The state budget’s primary surplus beat expectations by almost a billion euros in the first nine months of the year, General Accounting Office data confirmed on Tuesday, but tax revenues and social security funding figures are causing concern at the Finance Ministry.
By the end of last month the primary surplus had reached 2.53 billion euros, against a target for 1.55 billion. Moreover, this result has come with tax rebates amounting to 2.6 billion euros, or 304 million euros more than planned, Finance Ministry sources said. The primary surplus is mostly due to the 1.7-billion-euro reduction in expenditure from the revised target, to 39.5 billion euros.
The data indicated a shortfall of 574 million euros in the year to end-September, while the picture in terms of social security fund financing points to the fragile financial state of the pension system, with the fund of the self-employed (OAEE) having already spent 106.3 percent of its annual credit in the first nine months.
Nearly two-thirds of the tax revenue shortfall is due to delays in the commencement of payments of the new Single Property Tax (ENFIA).

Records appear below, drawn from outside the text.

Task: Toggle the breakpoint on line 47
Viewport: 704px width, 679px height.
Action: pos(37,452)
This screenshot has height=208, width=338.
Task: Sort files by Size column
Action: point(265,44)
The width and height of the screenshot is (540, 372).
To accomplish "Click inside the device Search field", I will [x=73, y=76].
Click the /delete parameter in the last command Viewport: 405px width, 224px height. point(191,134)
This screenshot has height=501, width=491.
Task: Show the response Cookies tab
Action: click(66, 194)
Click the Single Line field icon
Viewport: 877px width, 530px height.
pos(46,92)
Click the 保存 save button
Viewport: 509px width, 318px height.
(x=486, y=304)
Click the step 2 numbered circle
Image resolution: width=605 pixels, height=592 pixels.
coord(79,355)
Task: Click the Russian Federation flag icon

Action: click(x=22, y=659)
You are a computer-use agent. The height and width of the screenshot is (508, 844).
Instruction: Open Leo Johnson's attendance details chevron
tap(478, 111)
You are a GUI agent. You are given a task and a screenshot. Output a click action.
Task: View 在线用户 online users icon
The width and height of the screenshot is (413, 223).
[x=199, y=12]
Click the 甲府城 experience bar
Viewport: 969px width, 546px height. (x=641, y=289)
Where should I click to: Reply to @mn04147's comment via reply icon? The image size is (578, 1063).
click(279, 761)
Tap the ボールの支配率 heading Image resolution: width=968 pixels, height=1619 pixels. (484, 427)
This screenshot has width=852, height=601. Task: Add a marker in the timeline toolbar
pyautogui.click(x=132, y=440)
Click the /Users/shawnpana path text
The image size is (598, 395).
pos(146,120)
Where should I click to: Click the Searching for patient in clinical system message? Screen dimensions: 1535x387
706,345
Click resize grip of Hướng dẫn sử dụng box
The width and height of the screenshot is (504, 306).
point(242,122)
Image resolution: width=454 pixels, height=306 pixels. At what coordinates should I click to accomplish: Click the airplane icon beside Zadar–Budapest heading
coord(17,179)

This is because the budget had provided for the payment of three installments by the end of September. Instead only one had been paid up to last month. Ministry officials expect ENFIA revenues to pick up over the rest of the year.
In contrast there was a 416-million-euro surplus in the collection of income tax. Indirect taxes also beat their target, by 7 million euros, even though the value-added tax on fuel fetched 6.1 percent or 100 million euros less than planned.
The data have boosted confidence at the ministry that the target for the 2014 primary surplus will be met. Officials expect revenues to come close to the target by the end of the year and point to the fact that just 45 percent of the money set aside for the financing of social security funds has been spent.